TO-DO ITEM - Could you convert the records below into a JSON list of strings, with one string per line and blank lines omitted? Leave the pictures out of the strings.

Saved entries

<<<<

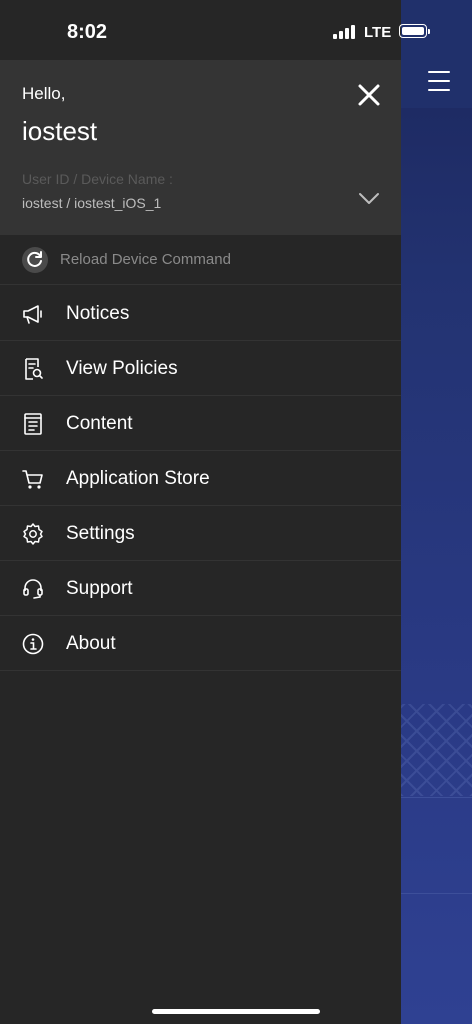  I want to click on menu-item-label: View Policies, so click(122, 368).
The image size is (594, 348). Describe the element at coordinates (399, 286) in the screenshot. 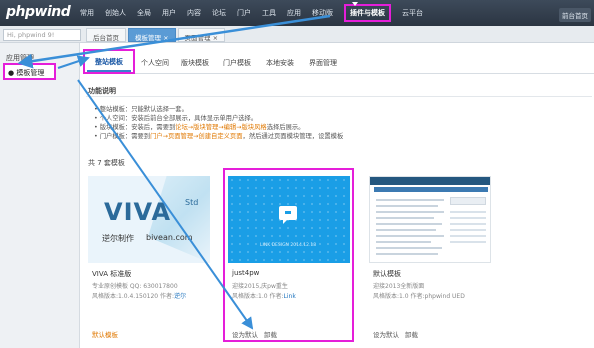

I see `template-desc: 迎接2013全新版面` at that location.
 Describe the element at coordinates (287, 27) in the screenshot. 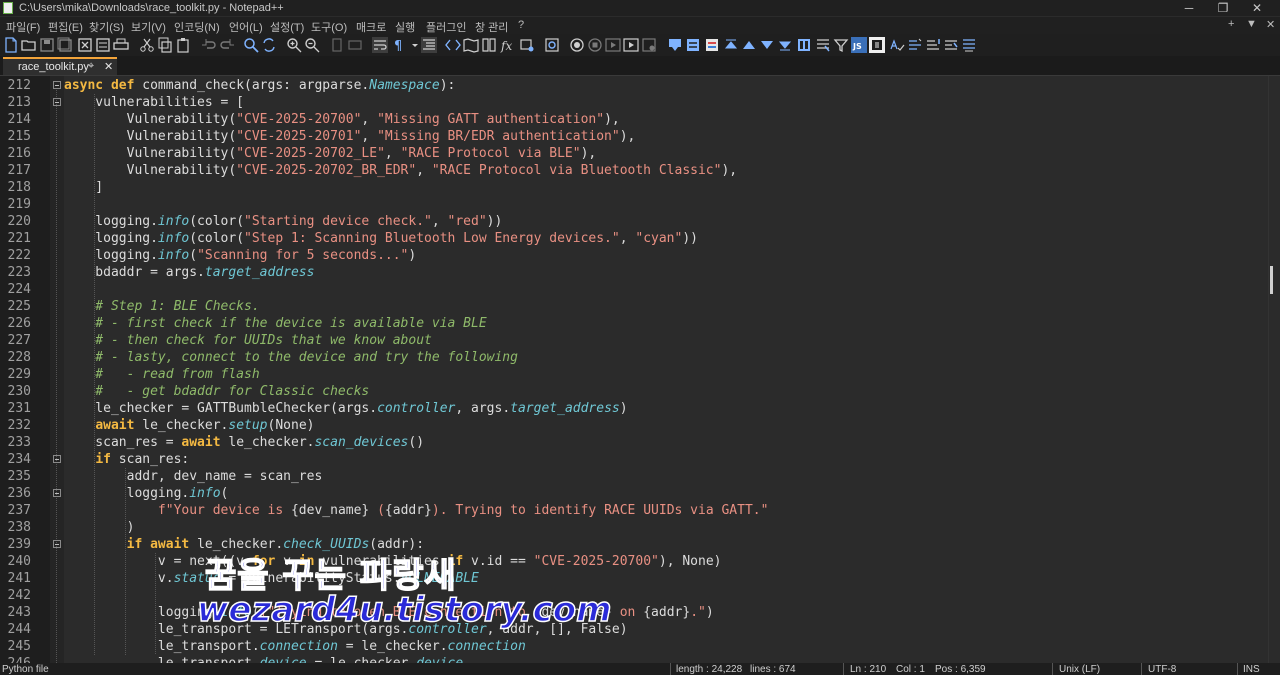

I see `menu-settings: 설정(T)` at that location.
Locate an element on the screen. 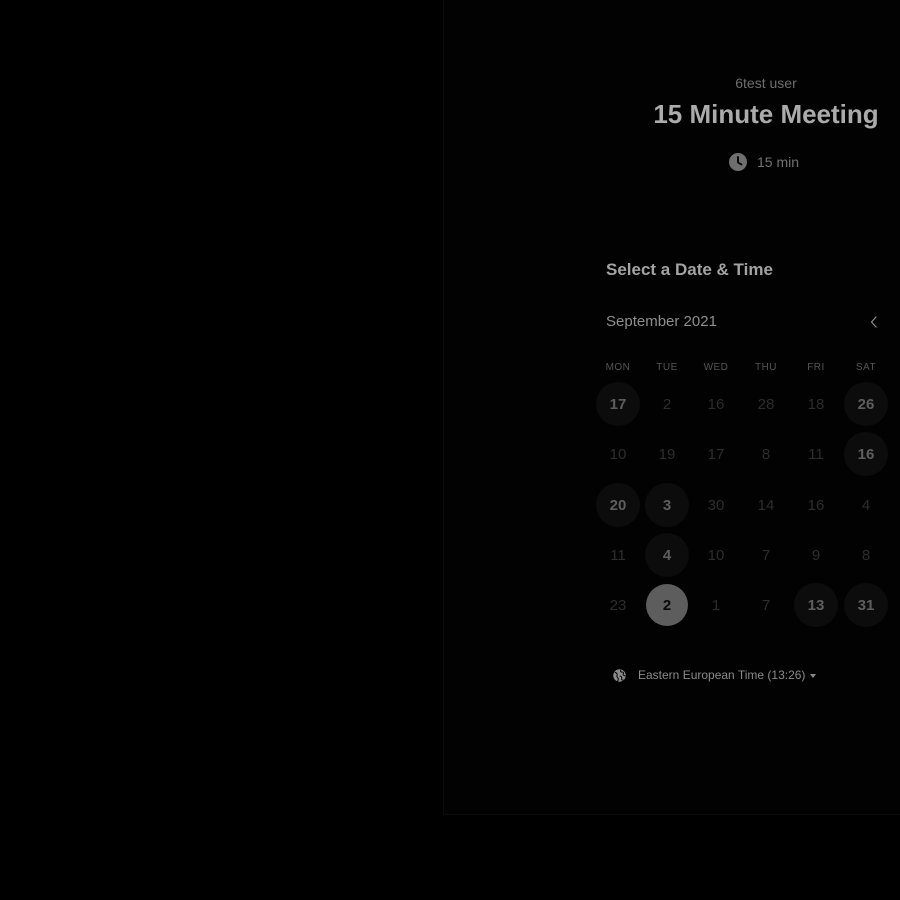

>>>>

EXERCISE RESPONSE -
[
  "  I want to click on menu-item-label: View Policies, so click(122, 368).",
  "The image size is (594, 348). Describe the element at coordinates (399, 286) in the screenshot. ",
  "I see `template-desc: 迎接2013全新版面` at that location.",
  " Describe the element at coordinates (287, 27) in the screenshot. ",
  "I see `menu-settings: 설정(T)` at that location.",
  "Locate an element on the screen. "
]